#### Data to use

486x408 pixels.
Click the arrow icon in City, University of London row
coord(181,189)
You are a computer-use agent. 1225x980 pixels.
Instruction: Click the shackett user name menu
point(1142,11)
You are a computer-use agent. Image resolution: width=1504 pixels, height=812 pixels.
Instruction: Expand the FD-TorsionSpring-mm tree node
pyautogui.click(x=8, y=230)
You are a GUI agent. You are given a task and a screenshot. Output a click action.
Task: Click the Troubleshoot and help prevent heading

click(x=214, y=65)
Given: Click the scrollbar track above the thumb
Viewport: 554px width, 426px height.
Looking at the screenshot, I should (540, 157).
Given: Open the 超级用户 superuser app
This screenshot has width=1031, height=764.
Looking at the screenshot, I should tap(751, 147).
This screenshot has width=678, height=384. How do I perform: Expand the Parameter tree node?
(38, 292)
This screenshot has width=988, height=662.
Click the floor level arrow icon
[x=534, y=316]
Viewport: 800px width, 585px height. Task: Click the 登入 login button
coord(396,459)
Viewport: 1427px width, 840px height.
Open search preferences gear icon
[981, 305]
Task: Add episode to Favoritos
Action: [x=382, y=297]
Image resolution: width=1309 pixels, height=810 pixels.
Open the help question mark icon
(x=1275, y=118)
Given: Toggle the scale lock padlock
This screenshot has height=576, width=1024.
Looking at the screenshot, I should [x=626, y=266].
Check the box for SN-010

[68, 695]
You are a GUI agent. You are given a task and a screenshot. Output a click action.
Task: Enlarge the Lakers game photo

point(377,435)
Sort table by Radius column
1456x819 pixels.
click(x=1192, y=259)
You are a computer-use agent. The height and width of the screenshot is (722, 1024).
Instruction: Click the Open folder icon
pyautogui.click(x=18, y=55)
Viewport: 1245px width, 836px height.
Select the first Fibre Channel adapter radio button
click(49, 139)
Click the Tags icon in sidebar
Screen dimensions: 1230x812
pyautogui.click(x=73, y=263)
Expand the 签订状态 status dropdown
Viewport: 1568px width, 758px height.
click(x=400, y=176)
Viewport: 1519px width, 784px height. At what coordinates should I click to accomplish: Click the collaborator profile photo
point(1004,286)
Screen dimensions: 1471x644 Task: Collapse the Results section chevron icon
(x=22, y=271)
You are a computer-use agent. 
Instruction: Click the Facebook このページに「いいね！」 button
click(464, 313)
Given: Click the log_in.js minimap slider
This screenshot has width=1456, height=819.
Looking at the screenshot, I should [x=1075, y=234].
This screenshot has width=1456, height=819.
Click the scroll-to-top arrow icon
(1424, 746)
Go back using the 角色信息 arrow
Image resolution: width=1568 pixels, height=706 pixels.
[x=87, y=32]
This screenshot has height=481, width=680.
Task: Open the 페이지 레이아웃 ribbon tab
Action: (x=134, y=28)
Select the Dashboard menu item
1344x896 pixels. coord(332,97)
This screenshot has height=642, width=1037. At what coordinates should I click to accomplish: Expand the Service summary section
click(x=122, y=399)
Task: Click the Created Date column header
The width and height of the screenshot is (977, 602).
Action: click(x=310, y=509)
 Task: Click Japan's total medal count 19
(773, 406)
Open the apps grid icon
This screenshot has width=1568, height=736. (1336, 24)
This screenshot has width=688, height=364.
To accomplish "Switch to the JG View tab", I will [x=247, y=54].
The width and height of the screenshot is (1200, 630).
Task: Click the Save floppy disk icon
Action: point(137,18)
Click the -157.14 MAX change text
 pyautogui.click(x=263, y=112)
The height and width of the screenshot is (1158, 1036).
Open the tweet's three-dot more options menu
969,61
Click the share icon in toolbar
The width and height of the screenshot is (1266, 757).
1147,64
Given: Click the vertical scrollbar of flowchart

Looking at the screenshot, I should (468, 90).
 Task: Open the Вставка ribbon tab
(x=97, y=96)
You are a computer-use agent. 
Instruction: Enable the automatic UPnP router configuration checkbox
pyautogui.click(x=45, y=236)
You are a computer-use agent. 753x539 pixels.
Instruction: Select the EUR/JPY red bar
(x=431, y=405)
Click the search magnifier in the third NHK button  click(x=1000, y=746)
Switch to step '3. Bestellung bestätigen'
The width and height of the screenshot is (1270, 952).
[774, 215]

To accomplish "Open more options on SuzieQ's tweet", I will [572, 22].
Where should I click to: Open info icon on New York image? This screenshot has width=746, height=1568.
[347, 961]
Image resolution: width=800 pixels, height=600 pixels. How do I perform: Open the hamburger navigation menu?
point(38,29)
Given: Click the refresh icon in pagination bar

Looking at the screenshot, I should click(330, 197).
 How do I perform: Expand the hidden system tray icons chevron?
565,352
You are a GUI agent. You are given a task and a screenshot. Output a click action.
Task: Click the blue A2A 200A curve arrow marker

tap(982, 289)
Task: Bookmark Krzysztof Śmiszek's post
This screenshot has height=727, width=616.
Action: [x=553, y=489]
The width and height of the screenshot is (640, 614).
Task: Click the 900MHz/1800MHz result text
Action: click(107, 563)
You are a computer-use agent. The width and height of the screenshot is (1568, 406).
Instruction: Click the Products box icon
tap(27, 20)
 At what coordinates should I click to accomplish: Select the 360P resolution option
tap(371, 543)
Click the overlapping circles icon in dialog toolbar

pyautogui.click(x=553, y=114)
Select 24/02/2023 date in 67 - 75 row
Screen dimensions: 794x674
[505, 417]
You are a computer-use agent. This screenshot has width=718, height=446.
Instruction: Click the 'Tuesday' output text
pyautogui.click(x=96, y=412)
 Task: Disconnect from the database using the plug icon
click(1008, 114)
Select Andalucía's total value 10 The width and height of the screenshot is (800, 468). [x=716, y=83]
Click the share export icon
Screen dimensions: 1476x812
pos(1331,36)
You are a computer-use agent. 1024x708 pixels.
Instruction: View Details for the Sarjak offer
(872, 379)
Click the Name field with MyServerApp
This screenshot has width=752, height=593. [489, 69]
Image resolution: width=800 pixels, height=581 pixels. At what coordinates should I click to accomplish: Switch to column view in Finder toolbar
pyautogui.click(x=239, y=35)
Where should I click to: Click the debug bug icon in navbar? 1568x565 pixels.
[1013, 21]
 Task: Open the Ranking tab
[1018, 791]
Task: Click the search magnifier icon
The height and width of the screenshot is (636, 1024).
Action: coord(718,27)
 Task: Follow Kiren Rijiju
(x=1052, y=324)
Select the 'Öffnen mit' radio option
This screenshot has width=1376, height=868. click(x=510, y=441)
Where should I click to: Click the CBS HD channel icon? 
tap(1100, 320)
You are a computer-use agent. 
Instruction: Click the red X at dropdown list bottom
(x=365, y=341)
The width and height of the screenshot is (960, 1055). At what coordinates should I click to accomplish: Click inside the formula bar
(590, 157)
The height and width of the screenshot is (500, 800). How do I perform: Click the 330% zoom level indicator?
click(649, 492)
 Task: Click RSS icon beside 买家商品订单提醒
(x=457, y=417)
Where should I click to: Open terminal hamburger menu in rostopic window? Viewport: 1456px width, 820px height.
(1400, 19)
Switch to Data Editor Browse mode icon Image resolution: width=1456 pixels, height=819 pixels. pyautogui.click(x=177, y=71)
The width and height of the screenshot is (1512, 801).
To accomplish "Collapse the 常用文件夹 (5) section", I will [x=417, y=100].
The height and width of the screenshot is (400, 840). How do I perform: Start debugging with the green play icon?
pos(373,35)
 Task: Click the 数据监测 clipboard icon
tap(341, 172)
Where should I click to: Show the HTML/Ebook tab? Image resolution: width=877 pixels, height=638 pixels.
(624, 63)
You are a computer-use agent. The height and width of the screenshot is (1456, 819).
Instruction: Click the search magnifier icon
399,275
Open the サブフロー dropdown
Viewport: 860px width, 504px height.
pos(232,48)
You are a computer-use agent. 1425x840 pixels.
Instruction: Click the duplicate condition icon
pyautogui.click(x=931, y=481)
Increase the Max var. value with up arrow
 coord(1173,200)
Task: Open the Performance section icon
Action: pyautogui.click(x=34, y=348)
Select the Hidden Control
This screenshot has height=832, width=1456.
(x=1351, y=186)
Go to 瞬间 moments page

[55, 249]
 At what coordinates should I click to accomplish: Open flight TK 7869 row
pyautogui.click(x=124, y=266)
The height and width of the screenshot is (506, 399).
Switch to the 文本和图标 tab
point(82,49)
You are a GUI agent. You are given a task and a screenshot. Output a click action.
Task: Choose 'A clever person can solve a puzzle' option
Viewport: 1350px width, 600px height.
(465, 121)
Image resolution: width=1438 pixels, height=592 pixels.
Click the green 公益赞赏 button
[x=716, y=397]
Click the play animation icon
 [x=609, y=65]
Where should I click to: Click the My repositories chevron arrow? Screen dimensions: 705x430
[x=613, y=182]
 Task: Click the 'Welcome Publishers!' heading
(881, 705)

########

> [To be done]: Report how many lines in the listing contain the string "Viewport", matching case exactly, and give only the number.

> [Final result]: 9